Recorded data
-=-=-

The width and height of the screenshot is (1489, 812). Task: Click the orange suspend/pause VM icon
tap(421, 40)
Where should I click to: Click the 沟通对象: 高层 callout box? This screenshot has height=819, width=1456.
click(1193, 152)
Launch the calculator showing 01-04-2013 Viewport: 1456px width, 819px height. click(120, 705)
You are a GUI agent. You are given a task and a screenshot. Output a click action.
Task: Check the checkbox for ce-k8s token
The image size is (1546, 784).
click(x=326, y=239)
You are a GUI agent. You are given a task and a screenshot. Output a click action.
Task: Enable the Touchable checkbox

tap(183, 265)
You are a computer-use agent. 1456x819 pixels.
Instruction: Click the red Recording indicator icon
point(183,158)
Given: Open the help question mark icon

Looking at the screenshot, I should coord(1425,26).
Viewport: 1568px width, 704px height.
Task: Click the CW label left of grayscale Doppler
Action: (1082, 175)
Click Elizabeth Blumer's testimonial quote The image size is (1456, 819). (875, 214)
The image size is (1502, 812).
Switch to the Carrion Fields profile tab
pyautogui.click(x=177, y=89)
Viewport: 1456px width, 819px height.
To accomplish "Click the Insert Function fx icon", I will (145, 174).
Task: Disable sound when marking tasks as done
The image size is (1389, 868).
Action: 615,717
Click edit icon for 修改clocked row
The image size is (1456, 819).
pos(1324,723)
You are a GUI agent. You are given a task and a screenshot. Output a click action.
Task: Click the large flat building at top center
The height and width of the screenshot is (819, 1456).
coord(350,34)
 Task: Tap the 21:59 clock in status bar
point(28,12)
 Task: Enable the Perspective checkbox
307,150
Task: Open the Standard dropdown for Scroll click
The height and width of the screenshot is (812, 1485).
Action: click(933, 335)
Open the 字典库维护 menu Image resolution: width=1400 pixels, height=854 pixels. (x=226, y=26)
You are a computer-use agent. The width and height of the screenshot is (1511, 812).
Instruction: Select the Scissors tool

-=-=-

### EXERCISE DESCRIPTION:
When the line with "Where should I" is reached in the data above, begin copying, and stop after the line with "Launch the calculator"; copy each line exactly, both ends included.

### TASK OUTPUT:
Where should I click to: Click the 沟通对象: 高层 callout box? This screenshot has height=819, width=1456.
click(1193, 152)
Launch the calculator showing 01-04-2013 Viewport: 1456px width, 819px height. click(120, 705)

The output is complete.